MHA has recently received a copy of a proposed HOA bylaws amendment where the phrase “of not less than one thousand dollars” has been added to the standard “reasonable attorney fees.” This proposed amendment now reads the homeowner must pay all reasonable attorney fees of not less than one thousand dollars. This is a bonanza for the attorney. Such a revision should never be approved. It means that no matter how little work the attorney may have done, the attorney will automatically get $1000 of the homeowner’s money. Using the phrase “reasonable attorney fees” protects both the homeowner and the attorney and this phrase should be retained in bylaws.
This same proposed bylaw revision also asks that a practice outlawed in several states, namely, foreclosing for unpaid fines, be added to the association’s bylaws. The proposed revision states “the association may pursue collection of the fine in the same manner and with the same rights as if the fine were an unpaid assessment.” MHA strongly opposes this practice and urges homeowners to reject efforts to equate unpaid fines with unpaid assessments.
Many people don’t realize that “collection of the fine in the same manner as an assessment” means the association can foreclose for unpaid fines. Such language should never be added to bylaws as it gives far to much power to the association.
Predatory Bylaw Revision Alert!
Posted: 12/12/2009 12:00:00 AM, revised 5/14/2011
If you live in an association that is working to revise or amend HOA/Condo governing documents, here are some important tips to keep in mind as you review and prepare to vote on those changes. Homeowners, or a committee of homeowners, should review the new wording thoroughly, comparing existing wording to new wording line-by-line. This works best by having old text and new text in different fonts or colors while reviewing the documents.
1. Beware of boiler plate documents that completely replace old documents with new, and perhaps inappropriate, bylaws. MHA recommends that you never vote for totally new bylaws unless every line is explained to you.
2. Beware of language that states the homeowners should pay “all attorney fees actually incurred by the Board of Directors.” This wording obligates homeowners to pay for the Board’s attorney’s fees, as well as their own attorney’s fees. Such wording sets up a “no-win” situation for homeowners and could lead to bankruptcy and/or foreclosure. California has addressed this issue with Civil Code 1354 which states “in an action to enforce the governing documents, the prevailing party shall be awarded reasonable attorney’s fees and costs.”
3.Beware of wording that gives the Board the ability to file a lien for unpaid fines and then foreclose on the property. Wording such as: “the Board shall have the power to impose reasonable fines which shall constitute a lien upon the property and shall be collected in the same manner as any other assessment levied” or “in the event fines are not paid, such fines shall be collectible in the same manner as assessments” should be avoided. Recently, California and Florida have passed legislation to prohibit associations from including fines in a lien and fines may not be characterized, nor treated in the governing documents, as an assessment which becomes a lien. Arizona has passed legislation that an association can file a lien for unpaid fines, but the lien cannot be collected until the property changes ownership.

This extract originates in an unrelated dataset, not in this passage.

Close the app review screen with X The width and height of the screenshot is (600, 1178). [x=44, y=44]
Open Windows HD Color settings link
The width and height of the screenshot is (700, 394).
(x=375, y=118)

MHA recommends that before voting for any amendments to governing documents, homeowners carefully examine changes. If you do not understand the implications of the new wording, vote no. Further, beware of a “Directed Proxy” that gives your vote to someone else. You might be voting for a bylaw change when you never intended to. Arizona has already banned proxy voting. This state uses an “absentee ballot.” The absentee ballot must set forth each proposed action.